L’épanouissement vocal de Marie Lys
La seconde partie donnera à entendre d’autres beautés, ainsi l’aria de Medoro, « Verdi allori sempre unito » (c’est le moment où les deux amants gravent leur initiales sur un tronc, en l’occurrence sur le heaume) : à la souplesse du phrasé de Paul Figuier dans cet air tendre, répond l’éblouissant « Non potrà dirmi ingrata » de Angelica, où Marie Lys déploie une guirlande inépuisable de coloratures, d’ornements, de trilles d’une précision parfaite, de vocalises en cascade – et enfin l’orchestre s’anime derrière elle.
Quelques instant plus tard, dans la très belle aria, « Verdi piante, erbette liete », elle donnera une radieuse démonstration de canto spianato, et surtout d’une richesse de couleur vocale, d’un lyrisme superbe, dans cet air de forme ABA bien sûr dont elle pourra enrichir la reprise de volutes inspirées, donnant du caractère à son personnage par des moyens uniquement vocaux (et un timbre magnifique de chaleur et d’épanouissement). Comme dans « Ritornava » au premier acte, on remarquera que la jeune chanteuse ralentit le tempo à sa guise et l’impose au chef qui la suit dans ses inspirations.
En revanche, la grande scène d’Orlando « Ah stigie larve ! Ah scelerati spettri », pâtira de la placidité de la direction. C’est une scène complexe et très originale de conception, de quelque sept minutes, qui montre Orlando en pleine confusion mentale, s’imaginant aux Enfers, croyant voir le chien Cerbère et même Proserpine au bras de Medoro (c’est Angelica). Les parties en récitatif accompagné (en principe nerveuses et vives) et les arias (méditatifs) alternent.
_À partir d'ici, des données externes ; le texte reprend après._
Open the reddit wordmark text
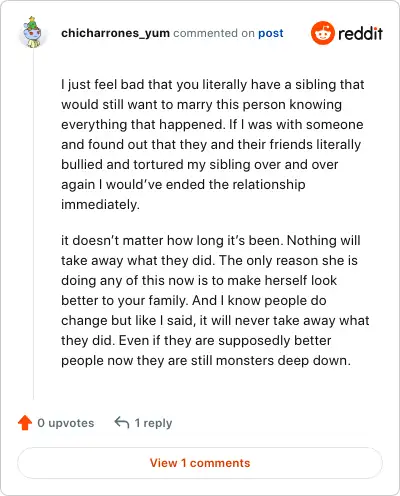This screenshot has height=496, width=400. point(360,33)
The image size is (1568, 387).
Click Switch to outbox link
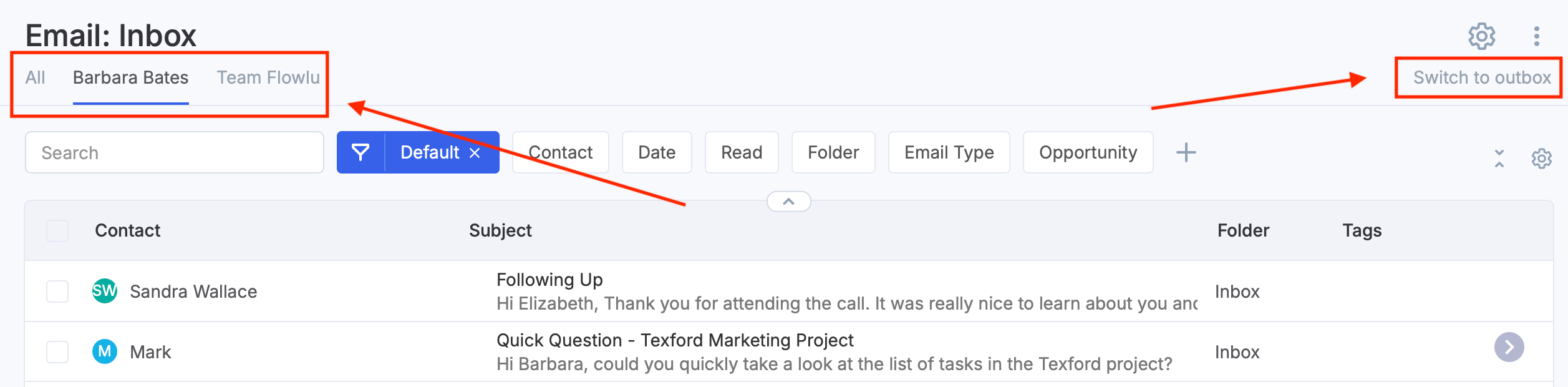click(1481, 77)
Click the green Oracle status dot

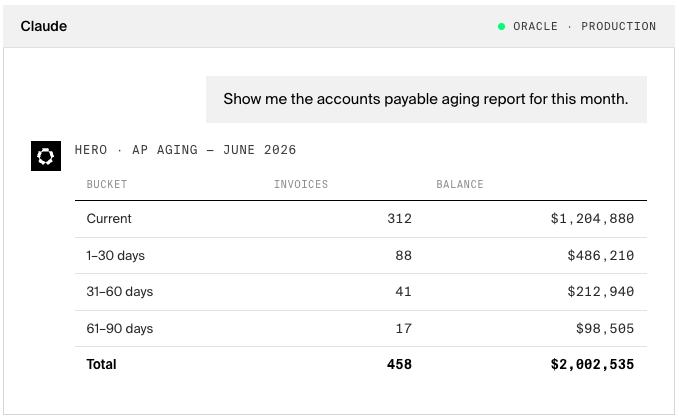click(x=501, y=26)
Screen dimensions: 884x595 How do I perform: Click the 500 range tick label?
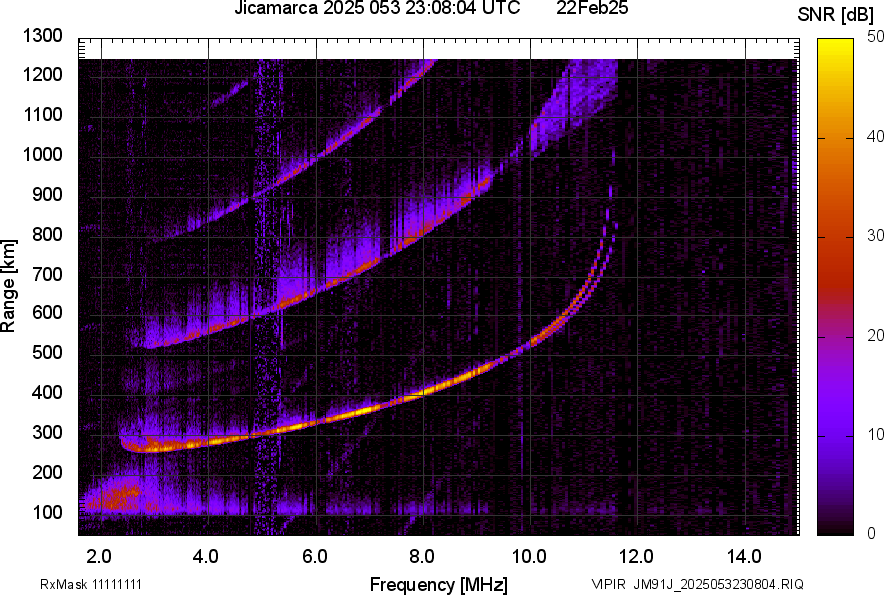[x=47, y=352]
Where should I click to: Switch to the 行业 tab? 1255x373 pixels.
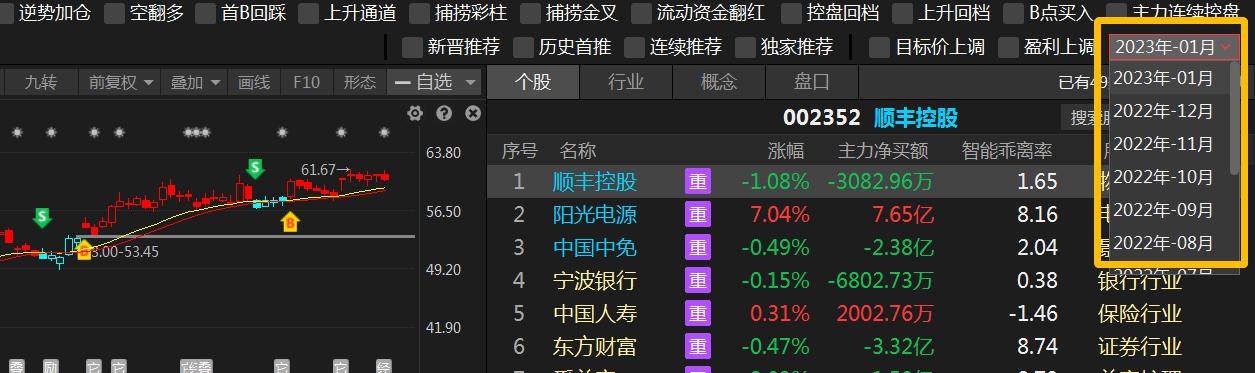(626, 82)
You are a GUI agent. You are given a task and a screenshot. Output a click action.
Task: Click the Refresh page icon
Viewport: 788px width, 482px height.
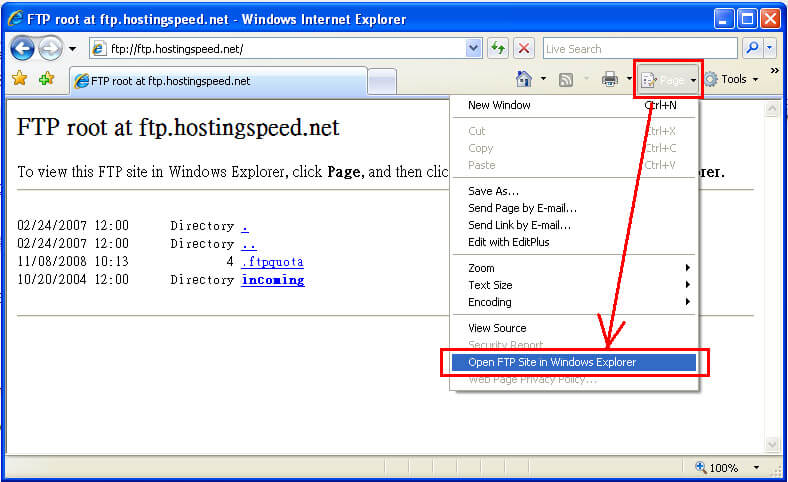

Sous la sage baguette de Christopher Moulds, tous ces contrastes sont estompés et, si soigné soit l’accompagnement, tout sonne un peu pareil. Paul-Antoine Bénos-Djian y est virtuose, raffine sur les couleurs et les vocalises, mais on a le sentiment que tout cela pourrait être plus surprenant, plus vivant, plus fort.

Le timbre à nul autre pareil de Bénos-Djian
Mais vocalement Bénos-Djian sera particulièrement magnifique dans la scène d’hallucination « Già lo stringo, già l’abbraccio » (c’est le moment où Orlando brandit une épée imaginaire, avant d’entrer en bataille avec un porte-manteau) ; la section centrale lente, « Son morto, o caro bene », sur un tapis de violons pianissimo est superbe de cantabile et de mélancolie.
Quant à Ana Vieira Leite, c’est dans l’aria de Dorinda « Amor è qual vento », une manière de rondo insouciant qu’elle aura le mieux matière à montrer toute son agilité, toute sa fantaisie, multipliant les « cocottes » et les ornements dans le haut de la voix.
Face à un Orlando enserré dans une camisole de force, Callum Thorpe/Zoroastro transmué en psychiatre avec barbe et blouse blanche se montrera à nouveau d’une aisance magnifique dans l’aria « Sorge infausta una procella » qui enchaîne les vocalises, les ornements et les trilles dans le grave, où jamais sa voix étonnante d’agilité ne perdra de sa profondeur ni de richesse de timbre.
Puis tout se précipite… Dorinda apprend à Angelica que Medoro est mort, enterré vivant par Orlando dans un accès de fureur, Angelica supplie Orlando de lui donner la mort (dans un curieux duetto entremêlant deux tempos : le lamento d’Angelica et les vigoureuses vocalises d’Orlando affirmant que son âme n’a soif que de sang, le tout sur un ostinato des cordes graves).

Couleurs élégiaques
Le récitatif et aria d’Orlando « Già per la man d’Orlando – Già l’ebbro mio ciglio » sera musicalement un des plus beaux moments de la soirée : c’est un aria di sonno, un air de sommeil, et Bénos-Djian y donne à entendre sur une basse obstinée les couleurs les plus élégiaques de sa voix, avant qu’un duo violon-alto ne l’accompagne jusqu’aux rives de l’oubli.
La fin sera invraisemblable à souhait : Zoroastre (en tenue de chevalier) viendra éveiller Orlando, qui se désespérera alors d’avoir occis Medoro et Angelica, mais le magicien, par on ne sait quel sortilège, les ramènera à la vie, d’où un quintette final, pimpant à souhait…
Un ensemble propre à soulever les applaudissements d’un public lausannois naturellement bienveillant et conquis par l’engagement des chanteurs, qui auront largement mérité le triomphe qu’on leur fera.